Segment Start: Available data
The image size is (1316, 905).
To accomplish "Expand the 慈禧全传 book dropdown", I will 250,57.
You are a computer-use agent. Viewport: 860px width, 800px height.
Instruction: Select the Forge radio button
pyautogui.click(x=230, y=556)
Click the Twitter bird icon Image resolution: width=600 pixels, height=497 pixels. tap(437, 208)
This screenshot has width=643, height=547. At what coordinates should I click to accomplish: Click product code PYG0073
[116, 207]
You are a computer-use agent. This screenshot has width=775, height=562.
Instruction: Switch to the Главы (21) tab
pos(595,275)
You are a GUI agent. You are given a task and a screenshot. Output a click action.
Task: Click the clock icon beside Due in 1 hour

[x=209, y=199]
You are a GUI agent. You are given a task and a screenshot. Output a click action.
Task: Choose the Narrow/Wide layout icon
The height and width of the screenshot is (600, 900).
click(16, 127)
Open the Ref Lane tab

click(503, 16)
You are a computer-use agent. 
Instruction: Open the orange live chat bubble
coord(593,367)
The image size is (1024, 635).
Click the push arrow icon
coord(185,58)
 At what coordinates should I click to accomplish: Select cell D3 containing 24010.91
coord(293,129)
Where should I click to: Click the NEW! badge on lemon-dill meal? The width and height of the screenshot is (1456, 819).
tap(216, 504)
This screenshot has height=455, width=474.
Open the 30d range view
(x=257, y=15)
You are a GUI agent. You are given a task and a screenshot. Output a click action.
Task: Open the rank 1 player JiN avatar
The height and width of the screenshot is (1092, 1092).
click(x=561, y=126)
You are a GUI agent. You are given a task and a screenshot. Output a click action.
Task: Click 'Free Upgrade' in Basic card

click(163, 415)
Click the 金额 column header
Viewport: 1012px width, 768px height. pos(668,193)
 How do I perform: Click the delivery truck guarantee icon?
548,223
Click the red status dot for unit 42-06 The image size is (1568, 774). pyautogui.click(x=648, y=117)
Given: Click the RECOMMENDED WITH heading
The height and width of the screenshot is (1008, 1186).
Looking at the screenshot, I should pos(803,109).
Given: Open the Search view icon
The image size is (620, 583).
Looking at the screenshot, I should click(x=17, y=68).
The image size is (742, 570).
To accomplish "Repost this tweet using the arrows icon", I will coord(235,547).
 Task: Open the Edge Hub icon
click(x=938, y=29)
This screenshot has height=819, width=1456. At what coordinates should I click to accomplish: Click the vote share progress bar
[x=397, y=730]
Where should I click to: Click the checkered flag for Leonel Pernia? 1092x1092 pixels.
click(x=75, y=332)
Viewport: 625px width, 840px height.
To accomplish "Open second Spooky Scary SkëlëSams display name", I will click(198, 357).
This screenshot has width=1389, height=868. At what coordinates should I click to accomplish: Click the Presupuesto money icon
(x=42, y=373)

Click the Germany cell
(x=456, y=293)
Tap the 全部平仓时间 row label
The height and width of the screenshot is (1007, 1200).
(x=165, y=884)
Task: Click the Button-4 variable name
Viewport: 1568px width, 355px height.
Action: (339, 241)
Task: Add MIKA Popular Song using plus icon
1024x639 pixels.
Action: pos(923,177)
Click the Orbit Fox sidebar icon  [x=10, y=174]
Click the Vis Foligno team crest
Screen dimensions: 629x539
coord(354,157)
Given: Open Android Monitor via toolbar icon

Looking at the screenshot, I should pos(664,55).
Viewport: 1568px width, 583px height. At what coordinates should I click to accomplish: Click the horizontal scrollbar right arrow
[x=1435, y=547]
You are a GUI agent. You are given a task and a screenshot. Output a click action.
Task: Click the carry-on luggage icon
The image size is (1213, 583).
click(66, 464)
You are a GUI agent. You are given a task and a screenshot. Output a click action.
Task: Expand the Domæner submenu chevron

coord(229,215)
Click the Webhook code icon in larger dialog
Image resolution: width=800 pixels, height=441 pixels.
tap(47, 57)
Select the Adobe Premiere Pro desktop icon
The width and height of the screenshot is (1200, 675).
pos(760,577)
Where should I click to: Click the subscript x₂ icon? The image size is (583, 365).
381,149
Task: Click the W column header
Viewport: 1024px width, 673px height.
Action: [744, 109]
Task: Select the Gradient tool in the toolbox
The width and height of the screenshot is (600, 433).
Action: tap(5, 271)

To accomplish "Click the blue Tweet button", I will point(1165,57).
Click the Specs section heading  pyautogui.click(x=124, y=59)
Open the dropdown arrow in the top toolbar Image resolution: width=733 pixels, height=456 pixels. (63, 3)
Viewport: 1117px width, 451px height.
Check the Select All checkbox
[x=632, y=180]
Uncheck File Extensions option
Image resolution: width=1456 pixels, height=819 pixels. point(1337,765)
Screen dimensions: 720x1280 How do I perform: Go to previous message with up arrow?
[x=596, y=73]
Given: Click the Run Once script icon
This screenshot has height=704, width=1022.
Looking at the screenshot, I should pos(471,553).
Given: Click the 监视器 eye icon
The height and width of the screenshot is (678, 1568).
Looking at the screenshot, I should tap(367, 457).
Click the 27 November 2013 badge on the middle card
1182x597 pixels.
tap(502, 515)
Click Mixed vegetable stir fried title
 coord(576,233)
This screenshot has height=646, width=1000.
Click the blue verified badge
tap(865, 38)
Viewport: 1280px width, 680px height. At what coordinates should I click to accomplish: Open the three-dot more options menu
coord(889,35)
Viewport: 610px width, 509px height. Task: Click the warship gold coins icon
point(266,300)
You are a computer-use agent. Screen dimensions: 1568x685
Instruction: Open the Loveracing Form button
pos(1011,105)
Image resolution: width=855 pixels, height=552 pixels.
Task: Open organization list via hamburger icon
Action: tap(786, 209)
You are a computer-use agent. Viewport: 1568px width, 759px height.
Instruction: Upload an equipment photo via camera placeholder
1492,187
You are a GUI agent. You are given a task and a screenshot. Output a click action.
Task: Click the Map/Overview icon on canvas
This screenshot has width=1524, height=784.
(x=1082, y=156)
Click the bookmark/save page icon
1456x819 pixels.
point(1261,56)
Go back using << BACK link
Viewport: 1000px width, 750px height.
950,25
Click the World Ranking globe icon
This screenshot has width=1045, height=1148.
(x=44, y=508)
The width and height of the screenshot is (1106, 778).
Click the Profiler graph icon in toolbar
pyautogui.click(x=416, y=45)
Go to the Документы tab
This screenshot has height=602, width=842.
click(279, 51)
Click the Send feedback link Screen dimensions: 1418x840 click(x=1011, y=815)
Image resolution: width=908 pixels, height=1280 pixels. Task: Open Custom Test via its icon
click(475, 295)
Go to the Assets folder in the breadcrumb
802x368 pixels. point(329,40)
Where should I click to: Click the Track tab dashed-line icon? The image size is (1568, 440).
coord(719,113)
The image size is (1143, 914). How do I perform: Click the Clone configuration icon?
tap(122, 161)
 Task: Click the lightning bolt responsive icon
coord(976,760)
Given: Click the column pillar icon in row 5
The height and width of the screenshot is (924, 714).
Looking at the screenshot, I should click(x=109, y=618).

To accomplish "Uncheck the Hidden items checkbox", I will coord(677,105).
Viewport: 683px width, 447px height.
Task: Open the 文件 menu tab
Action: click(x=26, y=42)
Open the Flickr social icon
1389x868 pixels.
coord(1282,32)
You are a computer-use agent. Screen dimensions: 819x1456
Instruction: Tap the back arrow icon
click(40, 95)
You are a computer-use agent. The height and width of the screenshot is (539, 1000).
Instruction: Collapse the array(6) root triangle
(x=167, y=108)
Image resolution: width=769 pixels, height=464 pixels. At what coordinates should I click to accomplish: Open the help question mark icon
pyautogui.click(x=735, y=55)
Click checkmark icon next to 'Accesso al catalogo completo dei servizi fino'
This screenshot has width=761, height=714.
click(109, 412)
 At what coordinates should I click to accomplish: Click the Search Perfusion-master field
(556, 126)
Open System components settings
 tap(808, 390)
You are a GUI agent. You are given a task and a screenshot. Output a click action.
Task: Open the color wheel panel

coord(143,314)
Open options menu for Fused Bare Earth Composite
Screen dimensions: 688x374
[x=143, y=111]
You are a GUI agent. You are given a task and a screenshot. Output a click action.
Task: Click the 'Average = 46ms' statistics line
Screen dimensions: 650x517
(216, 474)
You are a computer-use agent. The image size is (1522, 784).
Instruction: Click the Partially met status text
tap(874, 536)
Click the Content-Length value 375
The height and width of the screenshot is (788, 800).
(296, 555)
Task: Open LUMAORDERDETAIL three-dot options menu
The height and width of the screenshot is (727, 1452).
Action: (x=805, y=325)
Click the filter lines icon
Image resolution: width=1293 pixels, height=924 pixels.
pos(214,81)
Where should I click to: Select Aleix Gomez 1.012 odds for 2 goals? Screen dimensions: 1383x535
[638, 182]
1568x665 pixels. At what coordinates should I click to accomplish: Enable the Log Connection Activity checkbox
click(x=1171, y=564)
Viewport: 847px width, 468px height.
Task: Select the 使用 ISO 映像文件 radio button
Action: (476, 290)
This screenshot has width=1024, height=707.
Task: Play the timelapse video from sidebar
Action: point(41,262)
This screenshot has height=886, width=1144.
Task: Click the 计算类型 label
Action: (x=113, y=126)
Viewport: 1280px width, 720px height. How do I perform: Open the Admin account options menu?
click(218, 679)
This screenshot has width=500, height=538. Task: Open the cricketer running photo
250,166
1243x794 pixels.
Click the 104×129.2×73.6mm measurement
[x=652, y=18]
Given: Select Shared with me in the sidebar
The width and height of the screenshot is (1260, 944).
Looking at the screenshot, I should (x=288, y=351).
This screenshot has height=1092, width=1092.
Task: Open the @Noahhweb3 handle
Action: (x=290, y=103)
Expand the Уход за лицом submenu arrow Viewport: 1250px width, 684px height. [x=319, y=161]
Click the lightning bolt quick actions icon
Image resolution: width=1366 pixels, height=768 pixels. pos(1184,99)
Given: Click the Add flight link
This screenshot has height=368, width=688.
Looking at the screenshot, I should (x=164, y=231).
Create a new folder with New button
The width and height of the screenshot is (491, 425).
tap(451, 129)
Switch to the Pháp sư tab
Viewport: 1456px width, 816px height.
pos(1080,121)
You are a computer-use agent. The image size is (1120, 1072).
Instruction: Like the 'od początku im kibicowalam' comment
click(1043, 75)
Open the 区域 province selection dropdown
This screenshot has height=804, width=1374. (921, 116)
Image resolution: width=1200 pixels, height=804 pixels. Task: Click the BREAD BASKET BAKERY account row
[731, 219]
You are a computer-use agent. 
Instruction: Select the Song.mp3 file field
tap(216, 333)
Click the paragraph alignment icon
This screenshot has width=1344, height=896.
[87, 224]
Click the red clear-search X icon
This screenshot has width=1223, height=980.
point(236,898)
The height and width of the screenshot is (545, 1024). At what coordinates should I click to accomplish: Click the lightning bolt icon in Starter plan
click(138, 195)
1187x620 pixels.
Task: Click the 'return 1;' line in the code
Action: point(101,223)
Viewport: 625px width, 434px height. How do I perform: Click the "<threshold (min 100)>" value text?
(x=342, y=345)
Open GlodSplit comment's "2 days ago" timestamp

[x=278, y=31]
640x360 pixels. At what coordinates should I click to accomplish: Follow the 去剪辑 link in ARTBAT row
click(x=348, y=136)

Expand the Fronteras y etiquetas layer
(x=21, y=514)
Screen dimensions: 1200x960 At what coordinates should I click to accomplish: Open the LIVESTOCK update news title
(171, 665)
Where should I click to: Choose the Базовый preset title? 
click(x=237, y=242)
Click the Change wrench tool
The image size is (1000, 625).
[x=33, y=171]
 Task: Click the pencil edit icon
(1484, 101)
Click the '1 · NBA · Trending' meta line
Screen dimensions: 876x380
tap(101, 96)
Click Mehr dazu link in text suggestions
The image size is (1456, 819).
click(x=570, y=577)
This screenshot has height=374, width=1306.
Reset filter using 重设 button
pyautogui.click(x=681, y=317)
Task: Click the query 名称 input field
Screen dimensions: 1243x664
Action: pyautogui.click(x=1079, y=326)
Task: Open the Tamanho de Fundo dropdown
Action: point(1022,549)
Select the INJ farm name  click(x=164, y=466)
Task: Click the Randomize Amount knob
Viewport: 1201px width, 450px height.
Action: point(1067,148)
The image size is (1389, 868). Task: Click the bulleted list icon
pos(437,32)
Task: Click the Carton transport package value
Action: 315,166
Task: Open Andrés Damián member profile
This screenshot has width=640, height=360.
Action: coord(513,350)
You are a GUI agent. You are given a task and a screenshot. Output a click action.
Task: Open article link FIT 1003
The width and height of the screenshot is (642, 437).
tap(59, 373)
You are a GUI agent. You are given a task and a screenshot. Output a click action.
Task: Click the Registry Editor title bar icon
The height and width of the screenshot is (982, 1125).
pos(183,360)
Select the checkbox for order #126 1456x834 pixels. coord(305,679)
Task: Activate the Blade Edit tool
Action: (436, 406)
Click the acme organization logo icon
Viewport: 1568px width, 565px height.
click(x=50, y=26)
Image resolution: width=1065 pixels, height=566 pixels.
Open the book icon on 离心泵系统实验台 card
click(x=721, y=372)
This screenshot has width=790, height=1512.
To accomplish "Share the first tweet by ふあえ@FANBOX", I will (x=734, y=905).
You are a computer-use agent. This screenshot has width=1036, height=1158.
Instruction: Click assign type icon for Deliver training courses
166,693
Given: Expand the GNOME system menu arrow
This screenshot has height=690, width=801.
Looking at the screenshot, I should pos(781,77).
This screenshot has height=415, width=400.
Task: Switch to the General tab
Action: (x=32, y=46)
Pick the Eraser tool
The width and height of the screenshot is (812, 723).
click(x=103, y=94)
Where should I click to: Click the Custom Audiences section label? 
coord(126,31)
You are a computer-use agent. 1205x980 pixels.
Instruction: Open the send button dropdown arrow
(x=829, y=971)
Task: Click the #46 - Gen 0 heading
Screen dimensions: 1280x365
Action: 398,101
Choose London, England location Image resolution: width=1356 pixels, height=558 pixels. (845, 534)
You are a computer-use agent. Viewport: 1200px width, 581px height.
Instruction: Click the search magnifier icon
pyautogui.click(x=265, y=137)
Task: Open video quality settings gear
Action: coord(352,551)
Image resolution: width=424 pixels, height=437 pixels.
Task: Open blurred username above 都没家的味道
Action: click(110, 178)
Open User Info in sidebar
Segment End: Available data
> **Exercise objective**: Scan the records above and show every line in which the word "heading" occurs.

> **Answer to the problem**:
Given: Click the RECOMMENDED WITH heading
Click the Specs section heading  pyautogui.click(x=124, y=59)
Task: Click the #46 - Gen 0 heading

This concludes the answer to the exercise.